- _EXTRACTED DATA_

=-=-=-=-=

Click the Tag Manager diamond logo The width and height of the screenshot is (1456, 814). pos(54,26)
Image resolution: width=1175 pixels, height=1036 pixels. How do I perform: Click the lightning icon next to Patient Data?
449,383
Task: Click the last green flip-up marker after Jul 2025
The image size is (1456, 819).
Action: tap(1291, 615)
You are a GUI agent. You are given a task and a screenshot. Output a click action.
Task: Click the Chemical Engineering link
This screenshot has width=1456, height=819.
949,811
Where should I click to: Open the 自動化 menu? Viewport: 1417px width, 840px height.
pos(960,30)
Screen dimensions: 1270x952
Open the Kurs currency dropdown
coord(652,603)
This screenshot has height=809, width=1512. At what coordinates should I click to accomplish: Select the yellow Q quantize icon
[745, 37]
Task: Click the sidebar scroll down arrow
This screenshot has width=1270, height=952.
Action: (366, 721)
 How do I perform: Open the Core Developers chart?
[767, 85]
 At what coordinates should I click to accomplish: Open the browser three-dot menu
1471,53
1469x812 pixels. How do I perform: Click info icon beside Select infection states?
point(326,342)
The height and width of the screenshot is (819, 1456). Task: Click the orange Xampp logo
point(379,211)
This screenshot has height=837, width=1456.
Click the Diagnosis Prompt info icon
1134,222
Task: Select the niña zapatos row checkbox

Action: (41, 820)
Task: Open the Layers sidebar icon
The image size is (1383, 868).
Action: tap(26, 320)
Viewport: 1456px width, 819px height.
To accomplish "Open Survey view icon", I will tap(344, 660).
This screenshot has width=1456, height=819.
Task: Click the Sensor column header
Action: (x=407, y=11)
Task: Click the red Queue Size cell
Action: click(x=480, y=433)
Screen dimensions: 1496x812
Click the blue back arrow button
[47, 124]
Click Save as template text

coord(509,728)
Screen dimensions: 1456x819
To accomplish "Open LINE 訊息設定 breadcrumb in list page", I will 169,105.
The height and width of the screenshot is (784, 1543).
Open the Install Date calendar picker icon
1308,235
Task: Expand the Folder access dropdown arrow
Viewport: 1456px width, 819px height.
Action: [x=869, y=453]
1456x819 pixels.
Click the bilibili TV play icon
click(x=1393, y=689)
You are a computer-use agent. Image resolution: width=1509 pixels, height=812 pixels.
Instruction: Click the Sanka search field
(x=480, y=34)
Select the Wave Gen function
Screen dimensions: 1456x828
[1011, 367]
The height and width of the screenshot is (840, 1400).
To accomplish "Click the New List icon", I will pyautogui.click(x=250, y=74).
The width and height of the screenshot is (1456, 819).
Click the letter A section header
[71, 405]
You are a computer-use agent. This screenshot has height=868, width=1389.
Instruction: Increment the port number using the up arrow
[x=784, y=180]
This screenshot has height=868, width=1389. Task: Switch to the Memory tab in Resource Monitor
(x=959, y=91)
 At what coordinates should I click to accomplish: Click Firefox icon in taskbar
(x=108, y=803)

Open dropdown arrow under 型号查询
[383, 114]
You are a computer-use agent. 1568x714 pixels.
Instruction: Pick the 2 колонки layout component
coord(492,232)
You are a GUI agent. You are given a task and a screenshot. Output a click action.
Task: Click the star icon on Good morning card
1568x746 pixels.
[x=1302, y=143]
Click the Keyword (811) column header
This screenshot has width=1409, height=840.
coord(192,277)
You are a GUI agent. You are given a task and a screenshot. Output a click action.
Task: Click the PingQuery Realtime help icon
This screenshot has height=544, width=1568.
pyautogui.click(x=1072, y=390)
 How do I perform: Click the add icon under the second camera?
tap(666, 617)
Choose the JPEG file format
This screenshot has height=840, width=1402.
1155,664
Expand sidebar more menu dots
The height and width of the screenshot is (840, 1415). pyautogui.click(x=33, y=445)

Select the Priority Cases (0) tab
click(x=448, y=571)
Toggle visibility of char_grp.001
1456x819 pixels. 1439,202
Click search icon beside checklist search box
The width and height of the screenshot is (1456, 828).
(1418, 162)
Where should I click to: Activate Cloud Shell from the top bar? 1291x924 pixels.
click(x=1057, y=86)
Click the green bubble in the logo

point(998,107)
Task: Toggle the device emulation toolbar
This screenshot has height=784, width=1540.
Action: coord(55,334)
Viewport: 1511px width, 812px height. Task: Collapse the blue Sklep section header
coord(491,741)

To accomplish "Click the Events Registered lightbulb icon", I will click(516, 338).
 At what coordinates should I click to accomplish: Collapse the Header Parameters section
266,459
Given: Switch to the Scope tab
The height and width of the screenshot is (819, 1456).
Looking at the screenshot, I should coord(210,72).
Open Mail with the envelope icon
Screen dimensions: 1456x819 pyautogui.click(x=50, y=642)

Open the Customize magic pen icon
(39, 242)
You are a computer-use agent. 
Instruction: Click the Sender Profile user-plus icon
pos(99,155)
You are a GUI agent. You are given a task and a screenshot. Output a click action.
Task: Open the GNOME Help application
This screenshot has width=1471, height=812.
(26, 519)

=-=-=-=-=

- _ASSIGNED TASK_
The string "computer" shows up in some lines of the listing. Copy each such line.

- _SOLUTION TO THE EXERCISE_
You are a computer-use agent. Image resolution: width=1509 pixels, height=812 pixels.
You are a computer-use agent. This screenshot has height=868, width=1389.
You are a computer-use agent. 1568x714 pixels.
You are a computer-use agent. 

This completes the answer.